Stratification System

“Our service includes an integrated stratification system that uses diagnosis codes to help us predict the likelihood of a high-risk event that could cost a lot of money or an event that might require an inpatient admission to the hospital,” he explained. “This stratification integrates Johns Hopkins ACG algorithms to identify those patients most likely to experience complications and high-expenditure events.

“We are not making a prediction. Rather, our tool is useful to prioritize the list,” added Chen. “Because all these patients need to come back, we put the most needy patients on top.

“In the first 39 primary care practices, we had data on about 200,000 patients and used this technology to follow them for more than six months,” stated Chen. “Among those 200,000 patients, there were about 14,000 who had diabetes.

“Across all the different practices, we found that 15% to 20% of diabetes patients that we identified were based on lab data and they did not have a diagnosis code,” he said. “Between 30% to 65% of patients had at least one laboratory care gap based on the clinical guidelines—such as an A1C test or micro-albumin test. Further, we saw that about 20% to 35% of patients had not seen their physicians for at least 12 months.

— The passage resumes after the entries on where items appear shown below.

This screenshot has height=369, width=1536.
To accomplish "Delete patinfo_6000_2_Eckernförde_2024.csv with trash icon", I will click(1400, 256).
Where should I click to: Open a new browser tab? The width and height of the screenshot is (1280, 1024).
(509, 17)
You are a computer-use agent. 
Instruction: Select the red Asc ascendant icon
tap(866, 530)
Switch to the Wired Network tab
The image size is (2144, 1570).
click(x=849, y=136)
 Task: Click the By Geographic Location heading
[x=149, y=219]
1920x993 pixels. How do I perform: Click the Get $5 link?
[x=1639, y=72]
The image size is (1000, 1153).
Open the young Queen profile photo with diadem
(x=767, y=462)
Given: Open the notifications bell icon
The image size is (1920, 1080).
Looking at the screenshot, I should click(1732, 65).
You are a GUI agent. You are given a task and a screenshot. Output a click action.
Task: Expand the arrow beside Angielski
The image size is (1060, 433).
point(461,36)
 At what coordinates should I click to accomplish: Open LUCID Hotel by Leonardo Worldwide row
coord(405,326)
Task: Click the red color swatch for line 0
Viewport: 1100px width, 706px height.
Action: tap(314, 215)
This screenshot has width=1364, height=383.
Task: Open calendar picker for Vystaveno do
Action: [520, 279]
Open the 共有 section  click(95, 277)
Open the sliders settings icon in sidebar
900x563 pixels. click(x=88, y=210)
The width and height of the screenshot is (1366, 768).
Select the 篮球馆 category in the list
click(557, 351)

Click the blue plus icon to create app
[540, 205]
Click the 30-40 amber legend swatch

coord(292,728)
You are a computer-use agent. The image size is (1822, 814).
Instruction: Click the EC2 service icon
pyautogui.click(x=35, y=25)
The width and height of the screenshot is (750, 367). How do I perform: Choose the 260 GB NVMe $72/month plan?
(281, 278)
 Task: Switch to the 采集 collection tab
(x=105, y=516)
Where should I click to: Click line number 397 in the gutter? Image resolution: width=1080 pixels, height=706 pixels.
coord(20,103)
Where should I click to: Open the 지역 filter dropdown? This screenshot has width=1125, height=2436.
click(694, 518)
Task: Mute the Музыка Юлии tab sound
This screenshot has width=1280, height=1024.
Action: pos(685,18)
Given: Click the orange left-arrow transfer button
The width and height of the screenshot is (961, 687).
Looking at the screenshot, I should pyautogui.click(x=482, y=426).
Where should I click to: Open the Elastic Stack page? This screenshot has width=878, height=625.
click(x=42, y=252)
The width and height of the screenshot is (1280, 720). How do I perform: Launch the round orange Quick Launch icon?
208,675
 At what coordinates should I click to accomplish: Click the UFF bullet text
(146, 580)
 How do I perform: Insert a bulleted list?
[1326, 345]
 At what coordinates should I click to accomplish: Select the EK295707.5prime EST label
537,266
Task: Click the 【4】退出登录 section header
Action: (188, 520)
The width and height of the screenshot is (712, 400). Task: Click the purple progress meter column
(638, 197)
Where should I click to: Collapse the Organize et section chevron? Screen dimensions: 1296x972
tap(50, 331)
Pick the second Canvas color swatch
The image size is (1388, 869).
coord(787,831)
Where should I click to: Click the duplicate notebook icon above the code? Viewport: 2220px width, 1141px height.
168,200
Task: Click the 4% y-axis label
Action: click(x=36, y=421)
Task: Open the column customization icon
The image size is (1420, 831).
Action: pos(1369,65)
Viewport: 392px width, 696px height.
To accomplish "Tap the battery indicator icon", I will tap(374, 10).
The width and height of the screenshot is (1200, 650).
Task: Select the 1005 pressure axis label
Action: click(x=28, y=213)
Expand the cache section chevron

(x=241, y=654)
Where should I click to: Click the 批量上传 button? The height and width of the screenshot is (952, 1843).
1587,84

“After deploying this technology, 44% of people we contacted returned to the clinic, and half of them returned within 24 hours!” Chen said. “We track and document them with our technologies. For these patients, after we deployed the call, the next morning patients showed up at our PSC to get their blood drawn. This is a surprisingly high response rate, much higher than we anticipated.

“We attribute this response rate to the personalization of the contact by recording the doctor’s voice,” he commented. “This made a significant difference because providers told us their patients appreciated getting direct calls from their doctors telling them to come in. Also, the high response rate is partly due to the patient selection process. We call only those patients who are overdue for their care and most of the patients know they have a clinical need.

“Among the patients who did not come in, we identified that our data was not up to date on 35% to 45% of them. For them, we had what we call a ‘bad data issue,’ meaning we had the wrong phone number or the patient had moved away.

Only 7% of Patients Opt Out

“About 7% of patients opted out of the reminder service,” he said. “This number was lower than we originally estimated because, before we instituted this program, we surveyed about 1,500 people in the general population, not the population that has health problems. For that survey, 48% of people told us not to bother them with such contacts.

“That survey of the 1,500 people in the general population told us that we were on the right track by reaching out to those patients with clinical needs and by personalizing the contacts with the physician’s own voice, e-mail, or text,” he explained. “In this way, we used data beyond genomics to deliver this targeted intervention.”